Posts from Stumpy in thread „Wild Bill Hickok“

    I think they could've done a better job by, just doing the storyline the same way they did in Wyatt Earp. Start from an early age and progress through his life with all the adventures he had that we've all read about in history books.



    The lives of way too many of our historical Western figures have been sensationalized and distorted by what passed for the news media back then. And things really haven't changed all that much in modern times.

    So-called "journalists" are, along with politicians and their progenitors the lawyers, my least favorite people in American society. Every time I watch a movie that contains scenes of a news mob hounding a subject, for whatever reason, I get sick to my stomach. I will believe until the day I die that the biased news media, with their constant negative reporting, were primarily responsible for this country "losing" the Vietnam War.

    Back in the late Sixties, I visited Wild Bill's grave site in the mountains just west of Denver.



    Alzheimers strikes again. It was not Hickok's grave I visited west of Denver but Buffalo Bill Cody's. I think Hickok is buried near Deadwood, SD, where he was murdered.

    Back in the late Sixties, I visited Wild Bill's grave site in the mountains just west of Denver.

    At the time, I was stationed in Denver as a military recruiter. When it finally dawned on me that the U.S. government had no intention of winning the Vietnam War, I asked for and received (after a rather heated discussion with my commander) reassignment to another post.
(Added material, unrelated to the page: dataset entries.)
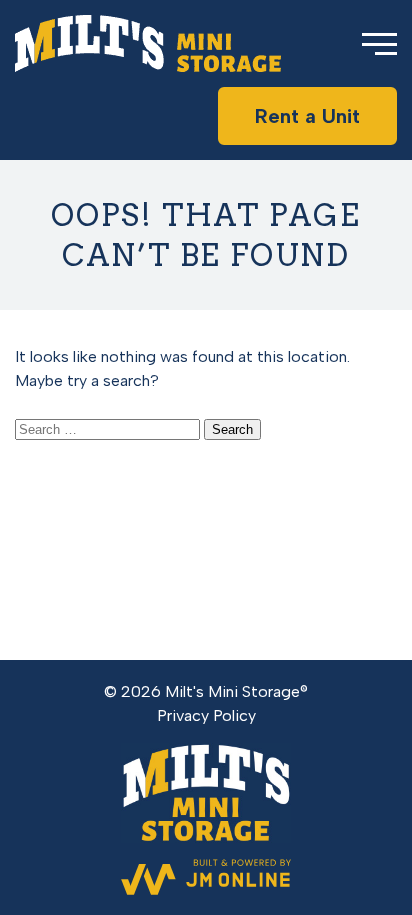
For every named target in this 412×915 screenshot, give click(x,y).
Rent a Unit (307, 116)
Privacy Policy (206, 715)
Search (232, 429)
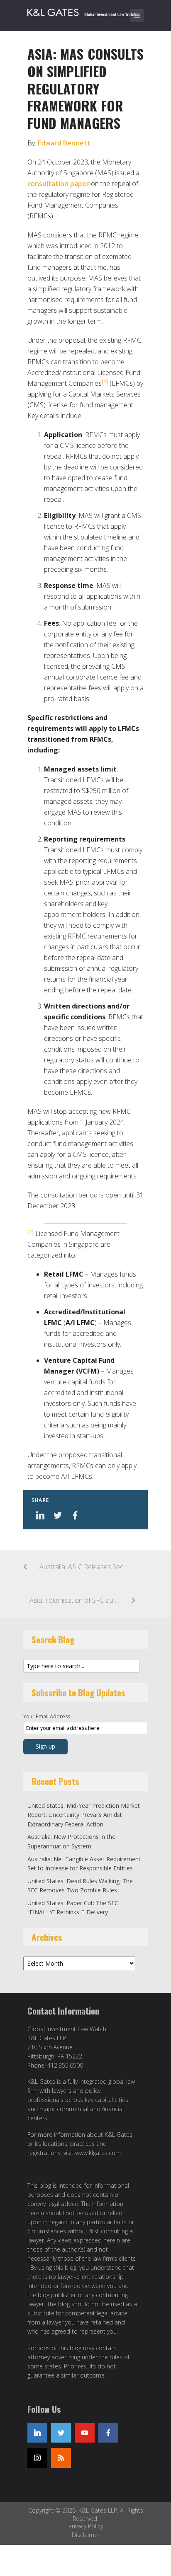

    Watched "Wild Bill", another Jeff Bridges Western about the legendary Wild Bill Hickok. Wasn't bad but had some really weird cinematography which alternated between color and black/white. Don't know how true it portrayed the actual Hickok's life but according to this film, Wild Bill had bad (and worsening) eyesight when he was shot by Jack McCall in Deadwood and he was a frequent smoker of opium.



    Two things about this post - I just realized I should have put it in the Western thread instead of this one (old age does that :wink_smile:).

    Secondly, the movie contains a very lewd sex act between Wild Bill and Calamity Jane, rendering it unsuitable for viewing by kids.

    Watched "Wild Bill", another Jeff Bridges Western about the legendary Wild Bill Hickok. Wasn't bad but had some really weird cinematography which alternated between color and black/white. Don't know how true it portrayed the actual Hickok's life but according to this film, Wild Bill had bad (and worsening) eyesight when he was shot by Jack McCall in Deadwood and he was a frequent smoker of opium.